US District Court Judge James Boasberg rejected a lawsuit seeking to force disclosure of the images, writing that the courts must defer to the conclusion President Barack Obama and military leaders reached that releasing them could spur violence against US troops and other Americans traveling abroad, Politico reported.
Judicial Watch, a government watchdog had asked the Defence Department and the Central Intelligence Agency to release any photos or video footage of the May 2 operation that killed bin Laden.
Though the defence department said it found no pictures or videos sought by the group, the CIA said it found 52 such records but refused to release them.
The CIA cited exemptions to the US Freedom of Information Act law for classified materials and other reasons. And Judicial Watch then approached the court.
"A picture may be worth a thousand words. And perhaps moving pictures bear an even higher value.
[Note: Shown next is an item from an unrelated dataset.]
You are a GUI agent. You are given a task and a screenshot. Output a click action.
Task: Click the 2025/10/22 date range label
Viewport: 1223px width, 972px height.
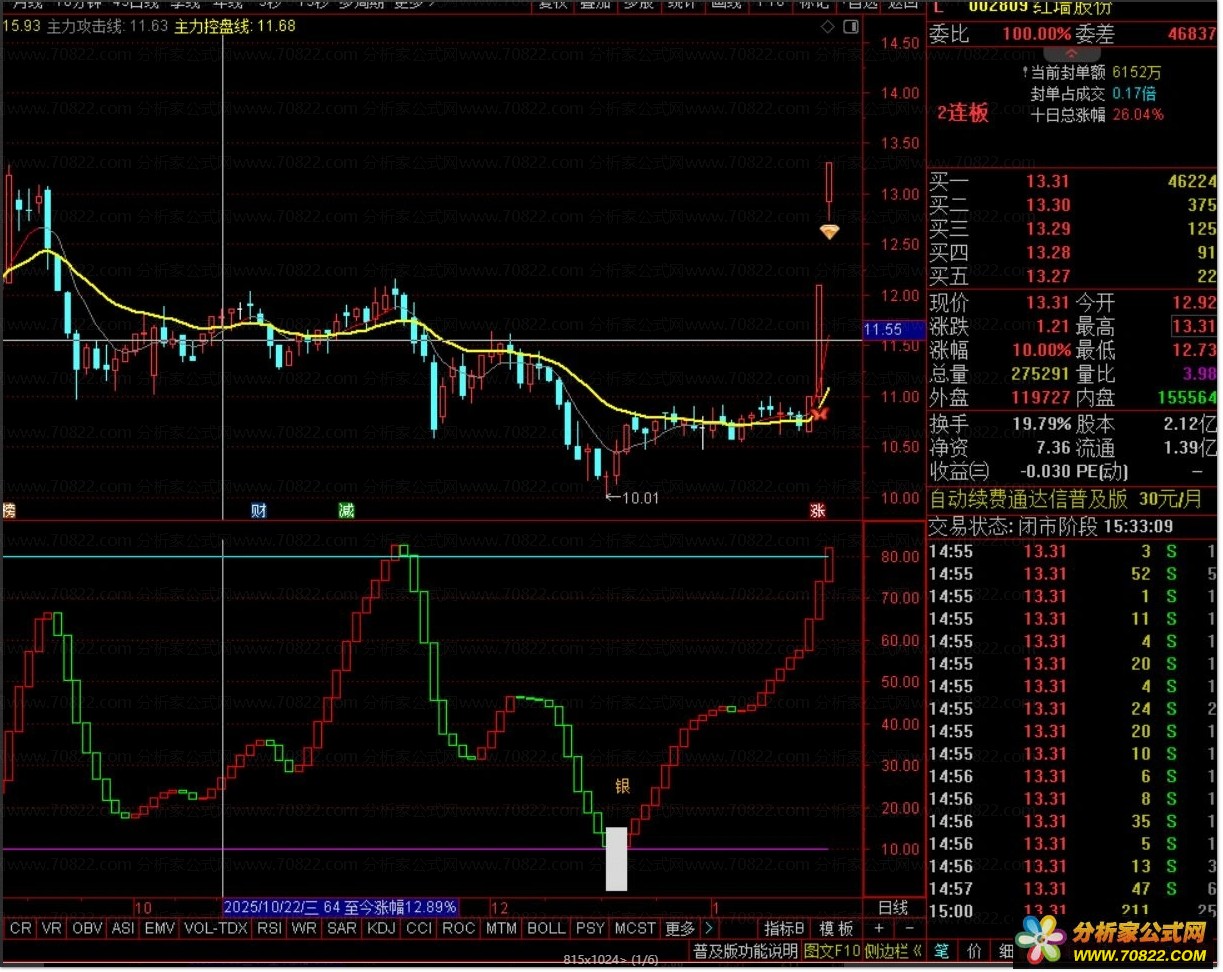(x=340, y=907)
Yet, in this case, verbal descriptions of the death and burial of Osama bin Laden will have to suffice, for this court will not order the release of anything more," Boasberg wrote in a 29-page ruling issued on Thursday.
"The court is...mindful that many members of the public would likely desire to see images of this seminal event. Indeed, it makes sense that the more significant an event isto our nation - and the end of bin Laden's reign of terror certainly ranks high - the more need the public has for full disclosure. Yet, it is not this court's decision to make in the first instance," Boasberg added.